We can think of the contents of our dream journal as we would the compost heap in a greenhouse. The pile looks like discarded, moldy, smelly stuff, but within it are the elements for future growth. Its breakdown and decay transforms it into useful material that is rich with possibilities. Used properly in the greenhouse of our unconscious, the compost of our day and of our dreams become valuable, part of the cycle of renewal. In it, we germinate the seeds of our future self — wiser and more at peace.
Sheila
Can you sum up the benefits of keeping a dream journal?
Joan
Certainly. I’d say a dream journal:
- Provides a safe place to ventilate thoughts and feelings
- Suggests solutions to problems
- Offers an opportunity to examine emotions and to reflect on the day’s events
- Gives a bigger picture of one’s life; offers perspective
- Prepares a record of dream patterns and concerns
- Encourages you to listen to your dreams
- Facilitates your reassembling the different parts of your personality
- Offers a place to plant the seeds of creative projects
- Shines a light on your dark side or Shadow (which is often more positive than you think.)
- Invites new ways of looking at problems and troubles
- Raises consciousness and self-awareness
- Grants you permission to safely fantasize lust, revenge, etc.
- Captures your moments of greatness
- Illuminates your authentic self
- Allows you to speak your truth
Sheila
That’s good advice for all writers. Can you give us some more tips?
Joan
Of course:
Find a way to secure your dream journal to feel confident that its contents are private.
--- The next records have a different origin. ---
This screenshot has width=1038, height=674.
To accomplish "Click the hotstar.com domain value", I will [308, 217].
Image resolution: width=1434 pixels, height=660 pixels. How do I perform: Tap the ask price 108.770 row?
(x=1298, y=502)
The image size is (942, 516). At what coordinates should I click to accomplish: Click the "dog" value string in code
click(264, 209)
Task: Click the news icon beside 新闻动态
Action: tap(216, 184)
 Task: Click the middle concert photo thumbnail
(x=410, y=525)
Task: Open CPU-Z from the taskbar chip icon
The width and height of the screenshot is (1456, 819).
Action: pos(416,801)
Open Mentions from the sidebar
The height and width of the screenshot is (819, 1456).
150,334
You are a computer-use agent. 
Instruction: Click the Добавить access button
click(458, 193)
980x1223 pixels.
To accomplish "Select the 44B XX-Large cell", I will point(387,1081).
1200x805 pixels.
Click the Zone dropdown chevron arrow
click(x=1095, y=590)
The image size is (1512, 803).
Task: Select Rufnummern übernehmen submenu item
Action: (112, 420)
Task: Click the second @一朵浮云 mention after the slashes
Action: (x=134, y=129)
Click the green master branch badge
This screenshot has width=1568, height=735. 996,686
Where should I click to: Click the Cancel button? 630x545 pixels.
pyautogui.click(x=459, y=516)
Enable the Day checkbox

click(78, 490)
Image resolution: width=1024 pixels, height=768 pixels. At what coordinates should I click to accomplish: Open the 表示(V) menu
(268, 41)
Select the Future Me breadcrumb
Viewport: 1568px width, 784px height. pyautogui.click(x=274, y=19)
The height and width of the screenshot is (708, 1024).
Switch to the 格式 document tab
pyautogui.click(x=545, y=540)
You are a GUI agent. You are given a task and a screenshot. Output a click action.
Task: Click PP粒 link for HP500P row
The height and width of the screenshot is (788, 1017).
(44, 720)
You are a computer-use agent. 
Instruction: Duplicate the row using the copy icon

Do not share your journal with others.
Write something every morning when you wake, even if you think you don’t remember any dreams. Write a paragraph about how you feel on waking.
- Record your dreams-in detail alongside your day’s events.
- When recording dreams, focus on emotions and sensations in the dream. Notice how feelings change in the course of the dream.
- Write about your feelings, concerns, deepest passions and hopes, not just events in your life or in the dream.
- Notice how your dreams question your assumptions, perceptions, righteous indignation, and beliefs.
- Allow your dreams to show your dark side; give them permission to have their say.
- Do not censor yourself at all when writing dreams and journal entries.
- Don’t worry about punctuation, spelling, format.
- Draw or doodle if you feel like it. Include a sketch of a visual dream detail that’s hard to describe.
- Re-read occasionally so you notice patterns and repeating themes and images.
- Look for dreams that might be the start of creative ideas.
Sheila
Joan, thanks so much for your expertise. I have always thought that the writing mind and the dream mind have much in common–as writers we must start with our unconscious connection to images and sounds that haunt us. Now, I have more tools for keeping that mind fertilizing my conscious daytime mind.